Battle Looms over Cuts in Federal Programs
DEBBIE ELLIOTT, host:
Here's a closer look at another Washington story. President Bush sent a nearly 2.8 trillion dollar budget to Congress this week. It's his budget blueprint for 2007 and Congress will have at it over the coming months. NPR's David Greene reports that if the past is any guide, Congress is likely to restore many of the federal programs Mr. Bush wants cut.
DAVID GREENE reporting:
Slashing federal programs. It may not sound like the most popular exercise, but President Bush, who prides himself on being a champion of fiscal restraint, has been boasting about eliminating or reducing federal discretionary programs next year. Those are the smaller initiatives apart from the big entitlements like Medicare. In New Hampshire this week, he offered one example. He said he wants the Department of Energy to scrap a program designed to help energy companies locate natural gas.
President GEORGE W. BUSH: It sounds good. Somebody thought of it, you know, if you had a good title to the bill, but it's not delivering results. The private sector has got better incentives to provide natural gas for you. It's called price. Not the federal government's program.
(Soundbite of applause)
GREENE: A hundred and forty-one programs are on Mr. Bush's chopping block. The majority were there last year as well and survived. Alice Rivlin, who was budget director under President Bill Clinton, says programs have enormous staying power.
Ms. ALICE RIVLIN (Former Director, Office of Management and Budget): Safe and drug-free schools was one of our candidates for elimination. It's one of the Bush Administration's. It's still there. And I think it's very hard to get rid of programs, just on the grounds that they quote don't work.
GREENE: Still, Mr. Bush was able to squeeze out $6.5 billion in savings last year. To give that some context, that would fund the wars in Iraq and Afghanistan for about a month. In his new 2007 budget, one of the programs targeted is Gear Up. It's a Department of Education initiative to help low-income students get to college. White House budget documents say the $300 million program has shown no data to prove it's fulfilling its long-term mission.
Mr.
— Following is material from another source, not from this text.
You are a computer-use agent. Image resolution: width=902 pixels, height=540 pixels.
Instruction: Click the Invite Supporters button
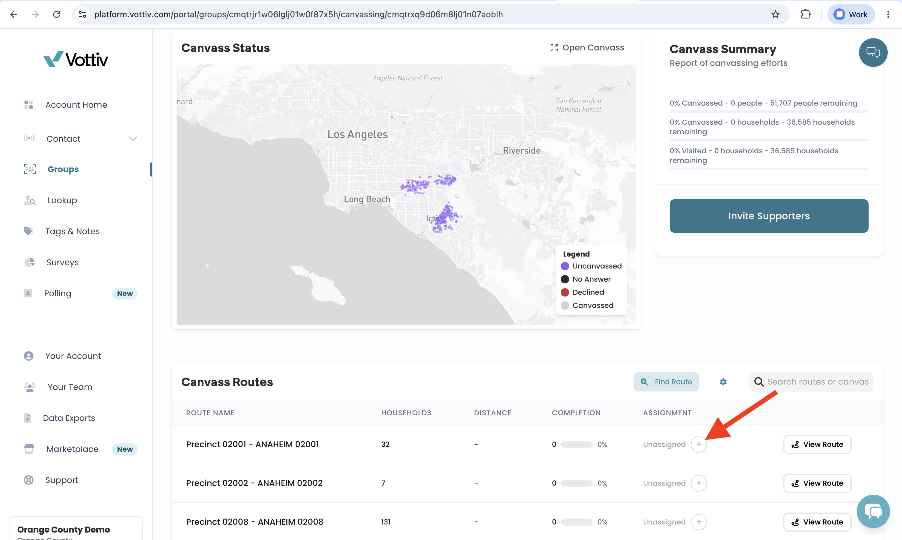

HECTOR GARZA (President, National Council for Community and Educational Partnerships): I do not accept the argument that there are no data when I can show them the data.
GREENE: That's Hector Garza, he's president of the National Council for Community and Education Partnerships, a non-profit that helps communities win Gear Up grants. He said he was baffled when the President tried to cut the program last year. Gear Up, Garza says, helps Mr. Bush meet one of his goals, raising education standards for low-income minority students. But Garza says he's not worried. Advocates of the program, he says, learned last year how to survive the budget ax.
Mr. GARZA: And once again, the switchboards at members of Congress are going to be flooded. Letters are going to be written. Students are going to be knocking at their door. Parents are going to be calling.
GREENE: Supporters of other targeted programs know the drill too. The Thurgood Marshall Legal Education Opportunity Program was on the list last year. So was the National Defense Tank Vessel Construction Program. James Capretta, a former budget official under Mr. Bush, who is now a fellow at the Brookings Institution, says presidents put together these lists in part to deliver a message.
Mr. JAMES CAPRETTA (Former Budget Official, Bush Administration): The general reaction usually is not the program dies, but it finds a way to get a little bit better. And that doesn't necessarily save us money, but it certainly helps, I think it helps the country.
GREENE: Mr. Bush boasts about saving $15 billion by eliminating or reducing programs. But this is an election year, a time when lawmakers are even more jittery about cutting things. And the President acknowledged in New Hampshire that lawmakers aren't about to just write his list into law.
President GEORGE W. BUSH: If it was that easy, government would be a breeze. Wouldn't it?
(Soundbite of laughter)
GREENE: David Greene, NPR News, Washington.